Clearly, this affidavit does not satisfy the prerequisites imposed by the United States Supreme Court upon appellant before a hearing is required under Franks. 438 U.S. at 171-72, 98 S. Ct. at 2684-85.

Further, although the record is unclear that the trial court granted the motion, the court nevertheless heard testimony on the issue from both appellant and the affiant on the search warrant. During his testimony, appellant further weakened his position by admitting that he was in fact absent from his home for several hours during the twenty-four hour period. The appellant has thus failed to show that the trial judge committed reversible error as alleged. Franks, 438 U.S. at 171-72, 98 S. Ct. at 2684-85; Taylor, 604 S.W.2d at 177.

Finally, appellant complains that the trial court committed reversible error in denying his motion to suppress because the search warrant was constitutionally deficient to establish probable cause for its issuance.

In Illinois v. Gates, 462 U.S. 213, 103 S. Ct. 2317, 76 L. Ed. 2d 527 (1983), the United States Supreme Court established the "totality of the circumstances" test to determine the constitutional sufficiency of a search warrant affidavit, which is more lenient than the two-prong test previously established by Aguilar v. Texas, 378 U.S. 108, 84 S. Ct. 1509, 12 L. Ed. 2d 723 (1964), and Spinelli v. United States, 393 U.S. 410, 89 S. Ct. 584, 21 L. Ed. 2d 637 (1969).

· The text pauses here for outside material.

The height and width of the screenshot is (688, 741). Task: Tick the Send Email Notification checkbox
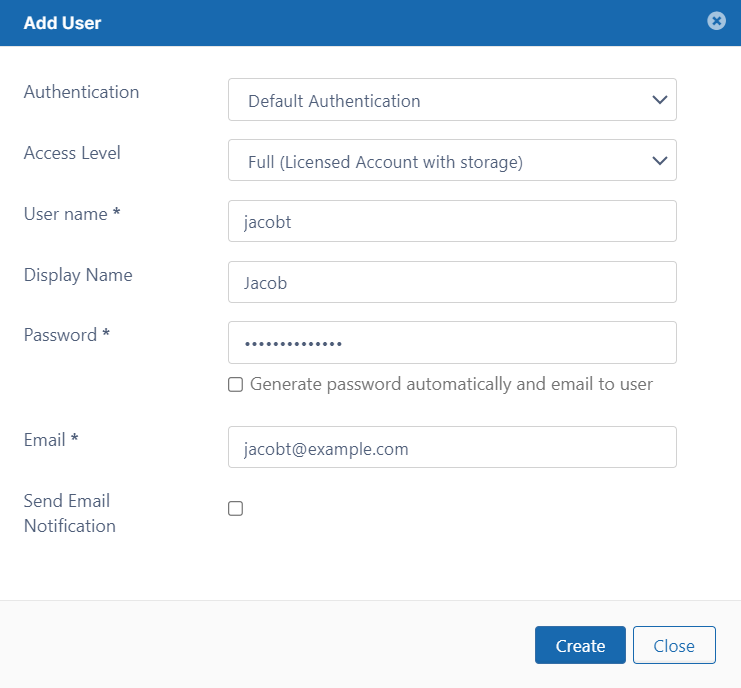[236, 509]
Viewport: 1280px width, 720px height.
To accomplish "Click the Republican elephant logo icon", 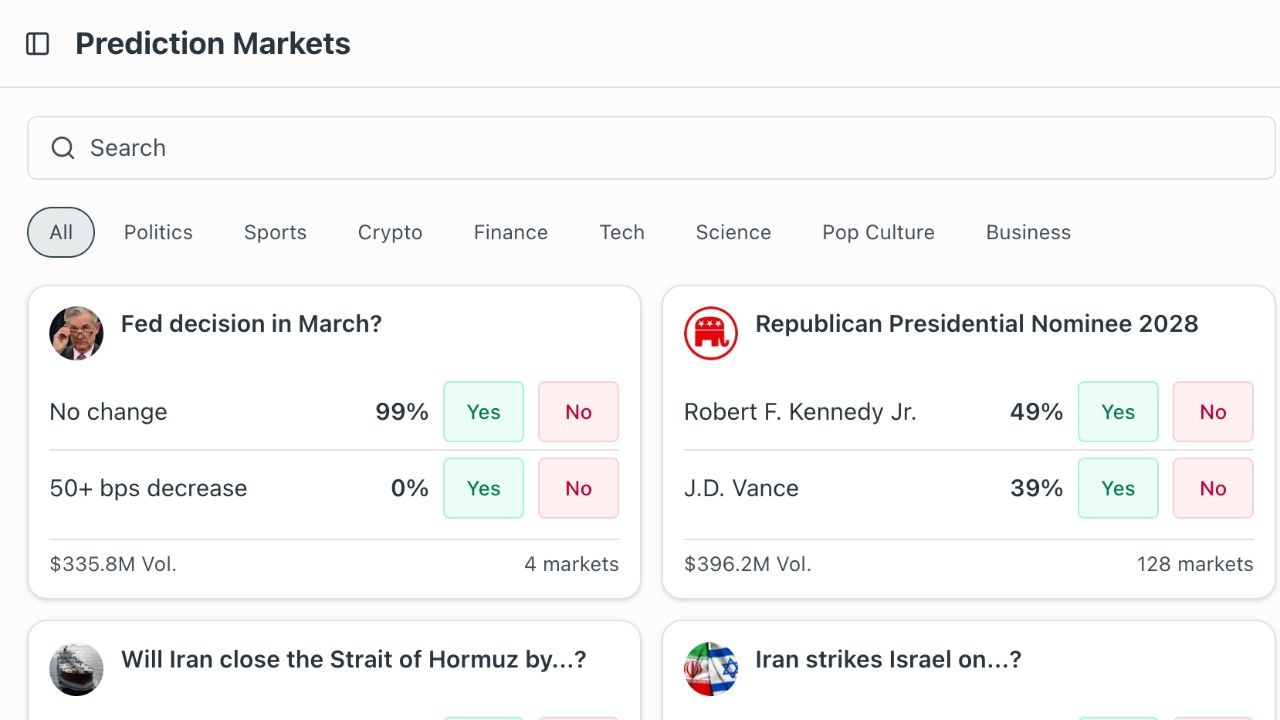I will [711, 334].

In Marquez v. State, 725 S.W.2d 217 (Tex.Crim.App.), cert, denied, 484 U.S. 872, 108 S. Ct. 201, 98 L. Ed. 2d 152 (1987), the Texas Court of Criminal Appeals stated the following when addressing a similar constitutional complaint about a search warrant affidavit:

Turning to appellant's constitutional claim we again find no merit. Initially, we point out that, because the affidavit in the instant case is sufficient to establish probable cause whether analyzed under the old two-pronged test established by Aguilar v. Texas, supra, and Spinelli *262 v. United States, supra, or the "totality of the circumstances" test established by Illinois v. Gates, 462 U.S. 213, 103 S. Ct. 2317, 76 L. Ed. 2d 527 (1983), we need not decide whether the "totality" test will now be used under the Texas Constitution. Since this State has always used the stricter Aguilar-Spinelli test for analyzing probable cause under Article I, Section 9 of the Texas Constitution we will review the instant affidavit using this approach. We note that, because the old two-pronged test requires a stricter showing to establish probable cause, should the affidavit be found sufficient under this test, it will necessarily be found sufficient under the "totality" test.

Id. at 233.

In Torres v. State, 552 S.W.2d 821, 823 (Tex.Crim.App.1977), and Young v. State, 759 S.W.2d 680, 681-82 (Tex.App.-Dallas 1988, pet. ref'd), the courts upheld search warrant affidavits similar to the affidavit before this court, holding that probable cause had been established under the stricter two-pronged standard. Therefore, as in Marquez v. State, since this affidavit satisfies constitutional standards under the stricter two-pronged test, then it also satisfies constitutional standards under the more lenient "totality" test. Marquez, 725 S.W.2d at 233. The point is rejected.

The judgment is affirmed.

NOTES

[1] Franks v. Delaware, 438 U.S. 154, 98 S. Ct. 2674, 57 L. Ed. 2d 667 (1978).